The other main difference, and we touched on it earlier, is that just because all players played under similar conditions it doesn't mean that those conditions affect all players equally. Take two players like Keith Tkachuk and Pavel Bure. Both of them very, very good players and terrific goal scorers but that's where the similarity ends. If you or I were going to sit down and think of ways to change the game, I don't think it would be very hard to think of scenarios where changes would effect each player differently. The conditions of a game don't simply affect the total number of points everyone has, it greatly changes the types of players that succeed. I don't think, for instance, it's controversial to suggest that the hooking/holding/obstruction heavy era of the 90's were kinder to Tkachuk and his way of scoring goals than it was to Bure and his.

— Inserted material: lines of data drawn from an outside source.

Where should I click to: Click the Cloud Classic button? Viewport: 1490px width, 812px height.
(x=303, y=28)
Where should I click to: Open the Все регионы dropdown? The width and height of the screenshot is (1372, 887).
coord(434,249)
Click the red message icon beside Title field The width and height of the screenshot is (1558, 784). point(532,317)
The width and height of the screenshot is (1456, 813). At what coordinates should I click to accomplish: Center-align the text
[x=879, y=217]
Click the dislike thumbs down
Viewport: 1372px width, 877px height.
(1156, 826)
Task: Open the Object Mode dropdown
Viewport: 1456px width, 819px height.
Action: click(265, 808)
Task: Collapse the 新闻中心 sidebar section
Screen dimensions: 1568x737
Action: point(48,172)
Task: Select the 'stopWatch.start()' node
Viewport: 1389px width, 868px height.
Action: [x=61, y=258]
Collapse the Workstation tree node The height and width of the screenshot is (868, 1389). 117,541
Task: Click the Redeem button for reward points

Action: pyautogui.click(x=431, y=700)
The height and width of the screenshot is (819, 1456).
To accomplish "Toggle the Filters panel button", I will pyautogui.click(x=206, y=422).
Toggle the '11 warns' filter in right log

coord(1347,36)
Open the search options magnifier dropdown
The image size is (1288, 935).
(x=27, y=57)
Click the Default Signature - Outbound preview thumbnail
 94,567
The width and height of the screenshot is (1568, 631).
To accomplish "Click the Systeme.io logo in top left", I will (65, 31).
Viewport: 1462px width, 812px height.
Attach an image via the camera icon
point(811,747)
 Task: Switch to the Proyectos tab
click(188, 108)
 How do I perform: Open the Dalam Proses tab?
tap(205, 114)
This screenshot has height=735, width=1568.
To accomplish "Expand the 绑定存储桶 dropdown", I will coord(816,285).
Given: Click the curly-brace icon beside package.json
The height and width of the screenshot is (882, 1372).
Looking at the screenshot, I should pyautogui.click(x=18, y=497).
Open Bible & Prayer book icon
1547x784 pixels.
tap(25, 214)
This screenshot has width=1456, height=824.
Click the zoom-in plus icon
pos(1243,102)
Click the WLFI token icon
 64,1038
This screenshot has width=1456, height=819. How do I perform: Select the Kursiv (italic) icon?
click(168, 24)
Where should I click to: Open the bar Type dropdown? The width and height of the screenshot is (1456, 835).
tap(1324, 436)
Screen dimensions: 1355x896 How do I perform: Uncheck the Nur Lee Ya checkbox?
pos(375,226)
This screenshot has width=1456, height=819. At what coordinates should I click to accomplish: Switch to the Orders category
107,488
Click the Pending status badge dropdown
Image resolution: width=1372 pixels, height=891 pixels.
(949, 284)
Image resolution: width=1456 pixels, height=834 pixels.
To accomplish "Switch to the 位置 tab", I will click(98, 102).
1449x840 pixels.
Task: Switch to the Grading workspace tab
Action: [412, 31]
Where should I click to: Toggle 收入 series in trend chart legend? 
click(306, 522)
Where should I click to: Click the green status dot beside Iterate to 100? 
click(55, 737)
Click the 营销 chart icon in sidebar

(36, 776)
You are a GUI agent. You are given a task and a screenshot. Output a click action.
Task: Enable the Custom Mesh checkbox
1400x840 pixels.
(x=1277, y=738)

And when you hear people talk about Esposito and what he was good at, they tend to tell a pretty limited story. He was a guy terrific at parking himself in front of the net and scoring goals from in close. Two of the great hockey jokes of the time are directly related to his fairly limited skill set both his line of "They all look like slapshots in the newspaper" and "Jesus Saves...and Esposito scores on the rebound". I think there's quite a bit of evidence to suggest that Esposito, as good as his numbers were, are very much a product of time and place.

So adaptability counts and one of the great things we've seen about Jagr is his ability to succeed in what are essentially different eras. He was a terrific scorer in the high scoring early 90's. He was the best offensive player in the hook and hold years. Post 04-05 lockout he returned to being one of the league's very best players in the PP heavy years and now, at the age of 44 no less, he's proven himself to still be a very effective NHL player in the speed and structure focused game we have today.

On good teams, bad teams, with talented teammates and not so talented teammates, at age 19 and 44...we've seen Jagr in just about every situation there is and he's excelled in all of them. To me, that separates him quite a bit from the pack of strong contenders for that #3 spot.